» **TASK TO CARRY OUT**: Copy, with no pictures, the line that contains "Given: Open the Loot backpack icon" and each line after it down to the end of the entries below, exactly.
=== EXCERPTED DATA ===
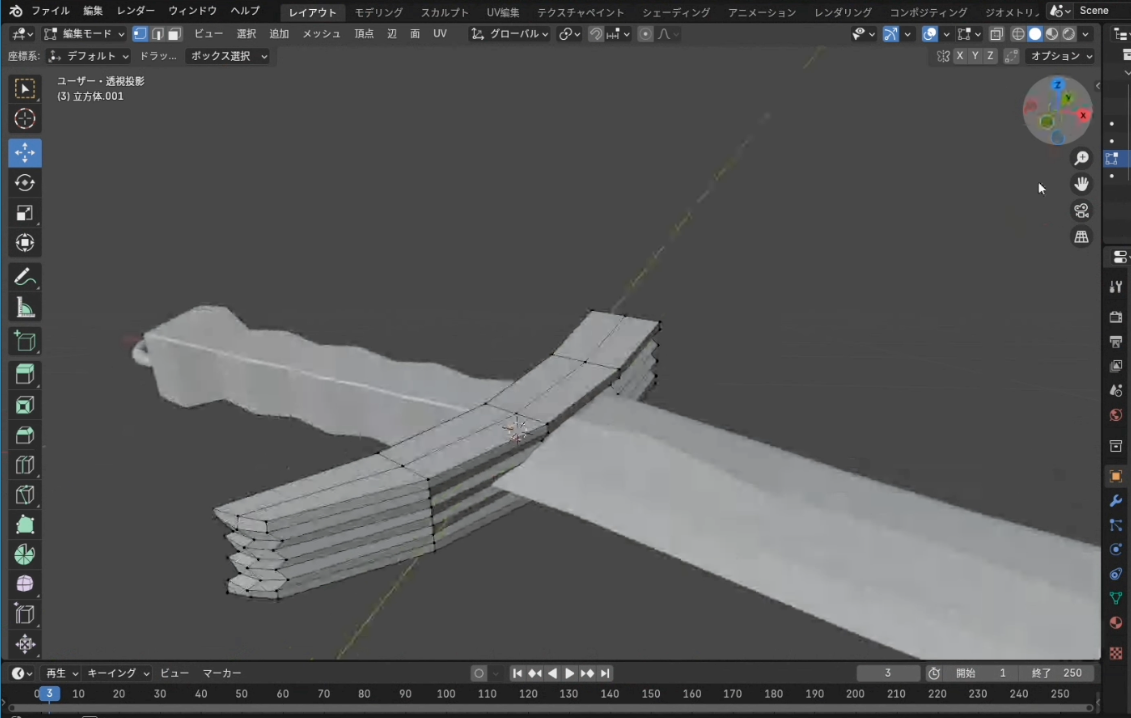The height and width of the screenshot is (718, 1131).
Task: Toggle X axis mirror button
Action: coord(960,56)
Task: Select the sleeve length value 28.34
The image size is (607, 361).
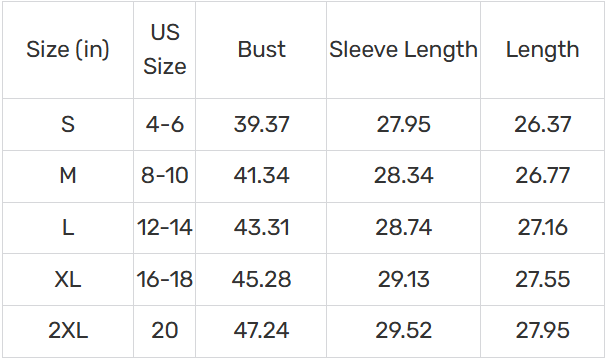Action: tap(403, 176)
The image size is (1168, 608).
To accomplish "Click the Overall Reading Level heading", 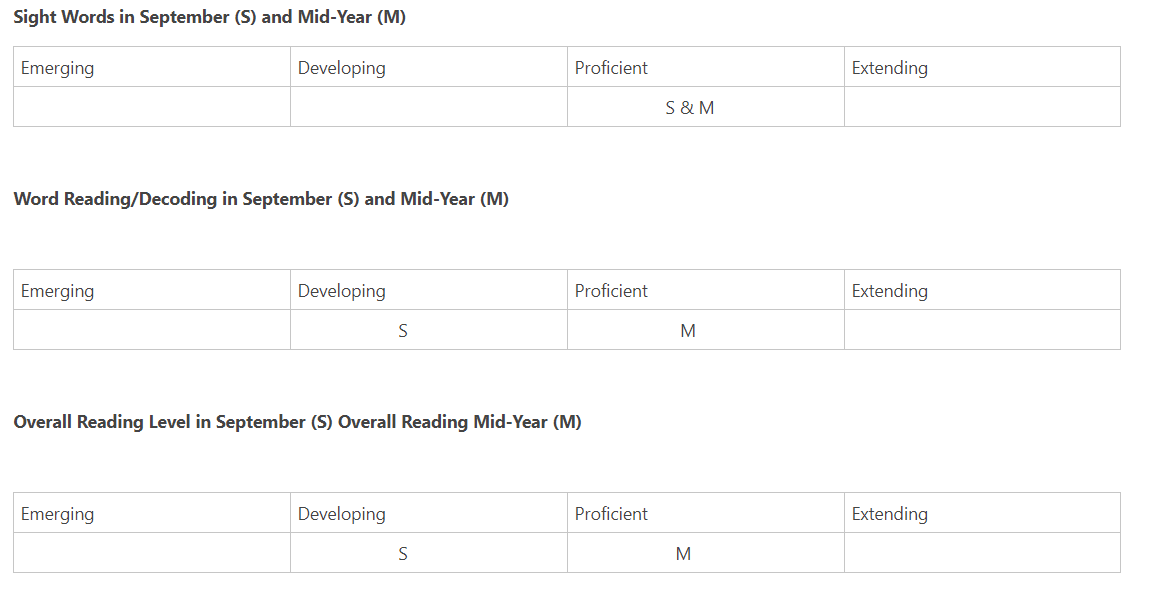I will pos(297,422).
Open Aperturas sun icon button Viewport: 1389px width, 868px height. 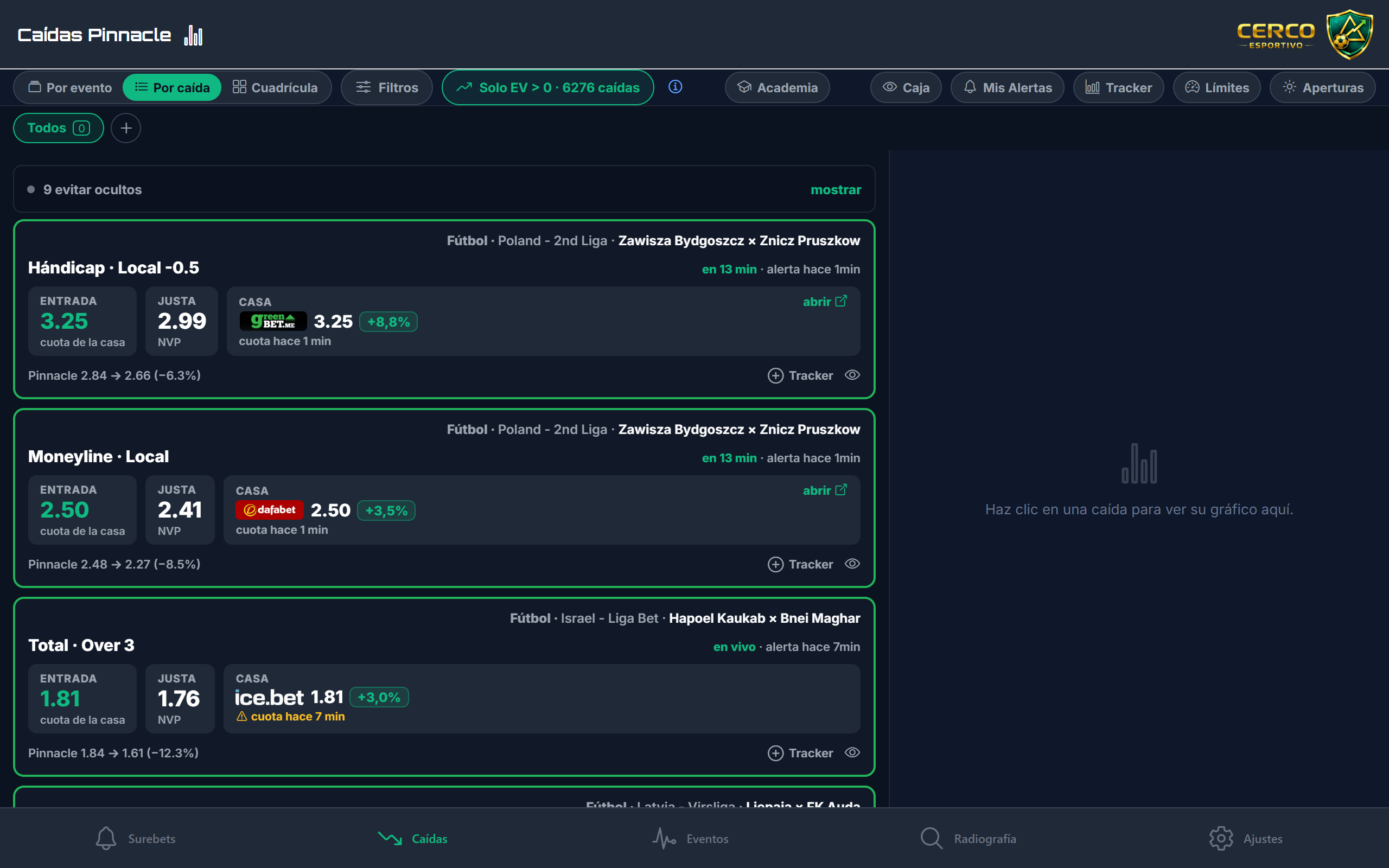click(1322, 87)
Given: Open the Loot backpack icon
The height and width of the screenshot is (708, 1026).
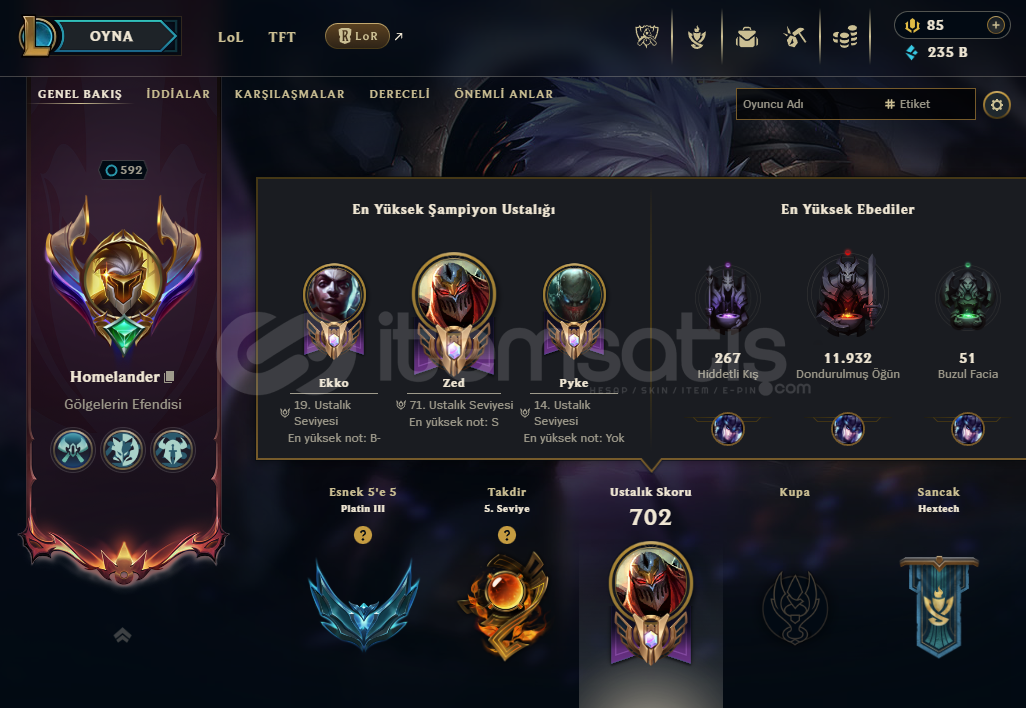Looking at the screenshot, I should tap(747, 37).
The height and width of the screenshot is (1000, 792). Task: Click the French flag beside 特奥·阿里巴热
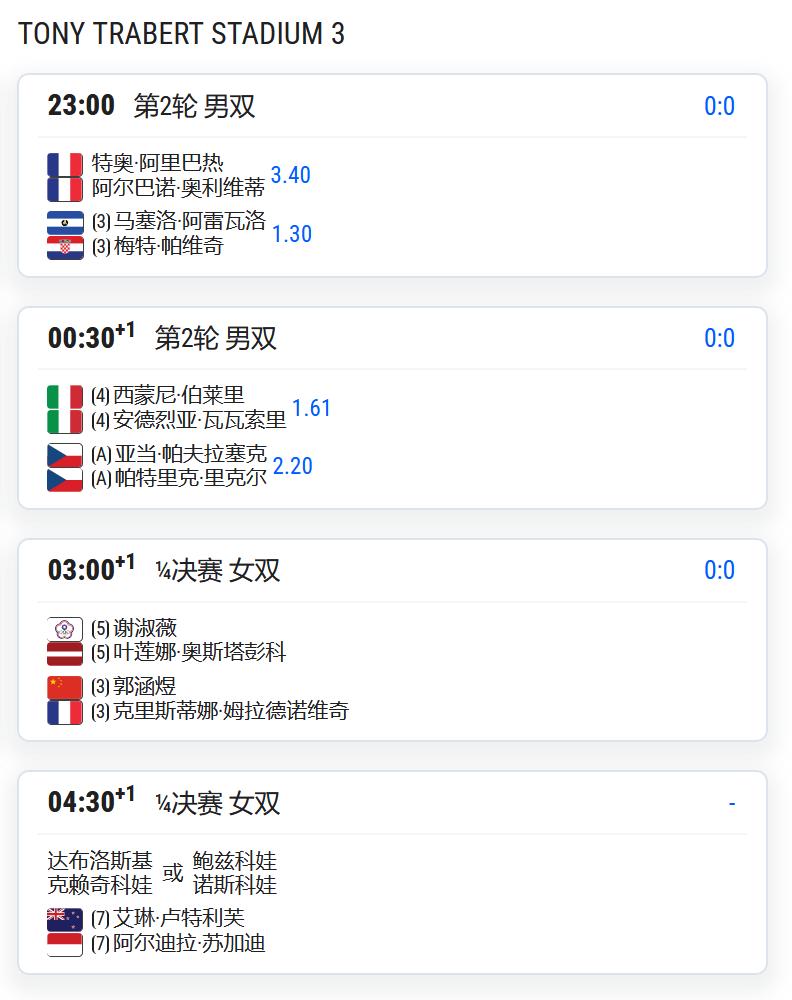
===
» **EXPECTED OUTPUT**:
Given: Open the Loot backpack icon
The height and width of the screenshot is (708, 1026).
Looking at the screenshot, I should tap(747, 37).
The height and width of the screenshot is (1000, 792). Task: Click the French flag beside 特奥·阿里巴热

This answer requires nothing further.